> Exercise directions
Can you quote the material below word for word, beginning at the line that contains "1456x813 pixels. Task: Select" and continuing through its last line, with that line included? Leave the pictures out of your answer.

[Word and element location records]
-------
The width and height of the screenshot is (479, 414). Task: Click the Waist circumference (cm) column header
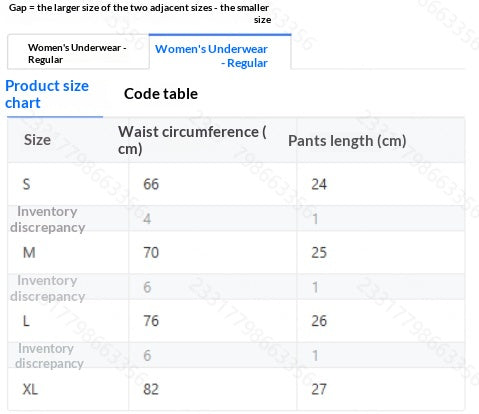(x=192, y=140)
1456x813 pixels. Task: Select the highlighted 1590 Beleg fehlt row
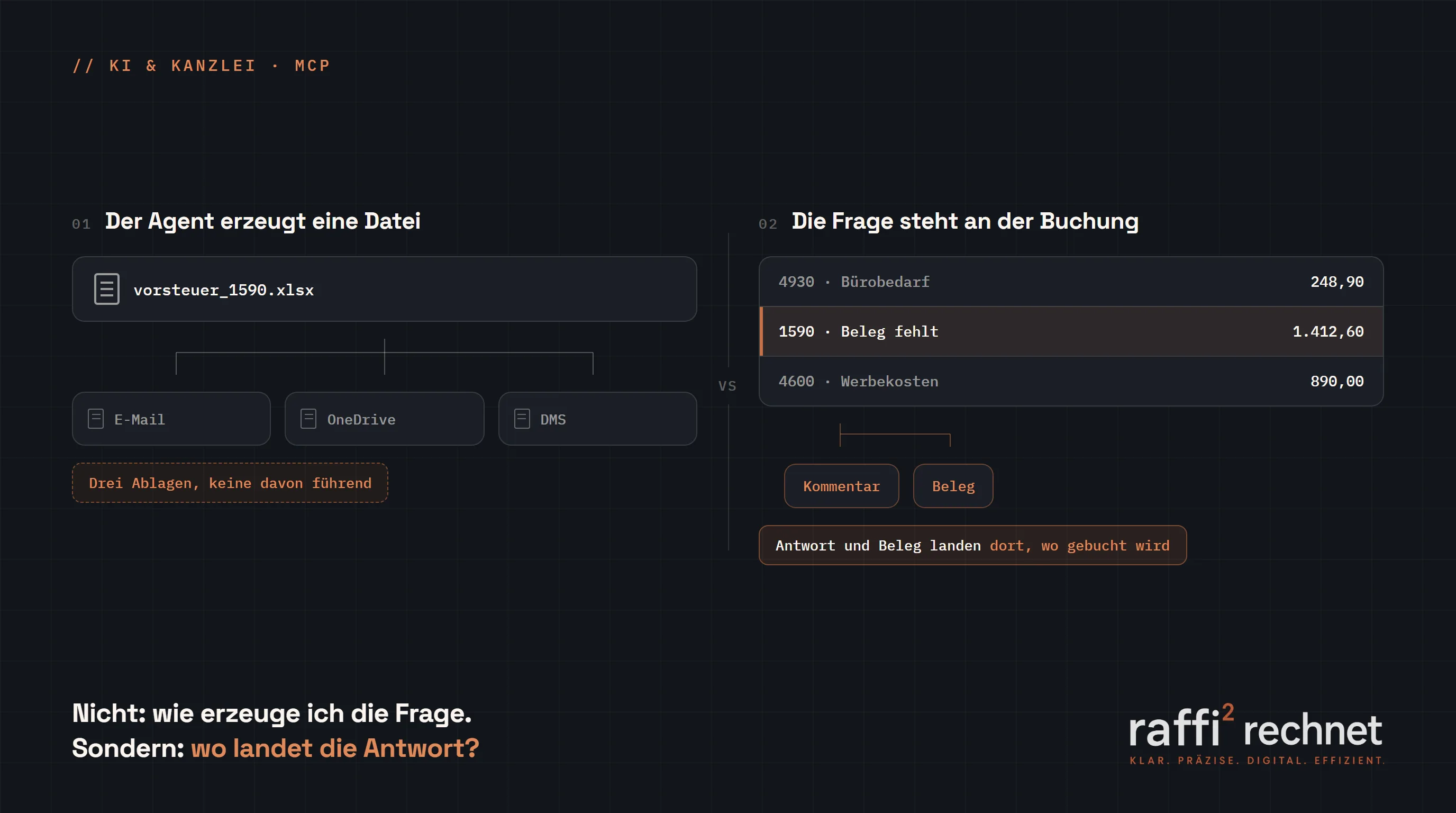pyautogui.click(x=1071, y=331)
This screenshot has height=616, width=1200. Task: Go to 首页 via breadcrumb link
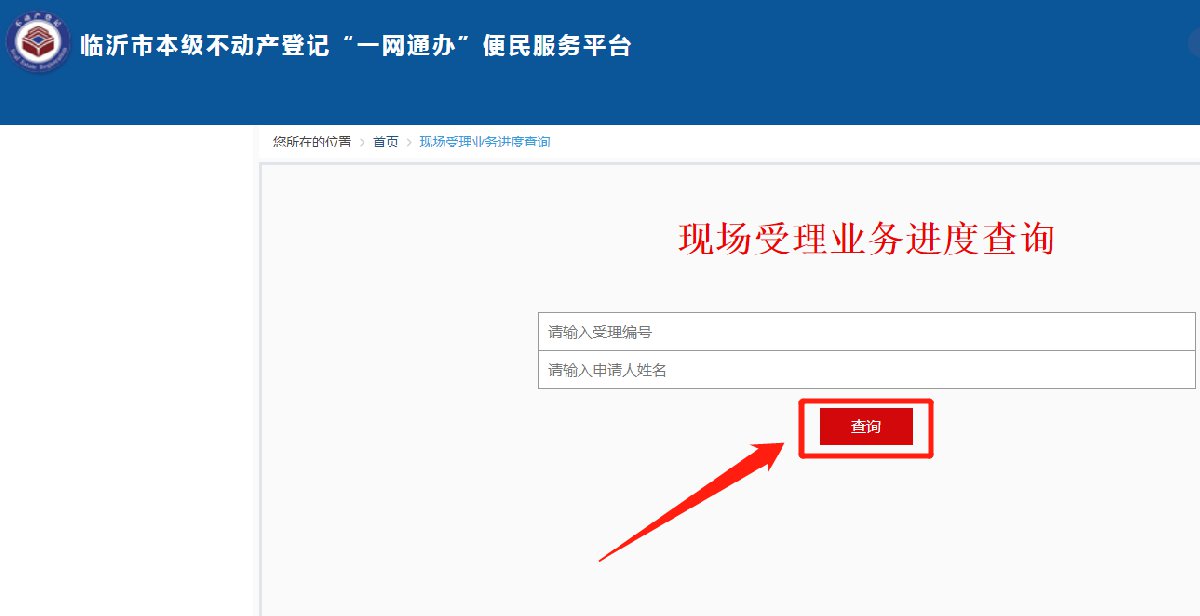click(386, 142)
-------
> Result
1456x813 pixels. Task: Select the highlighted 1590 Beleg fehlt row
pyautogui.click(x=1071, y=331)
This screenshot has height=616, width=1200. Task: Go to 首页 via breadcrumb link
click(386, 142)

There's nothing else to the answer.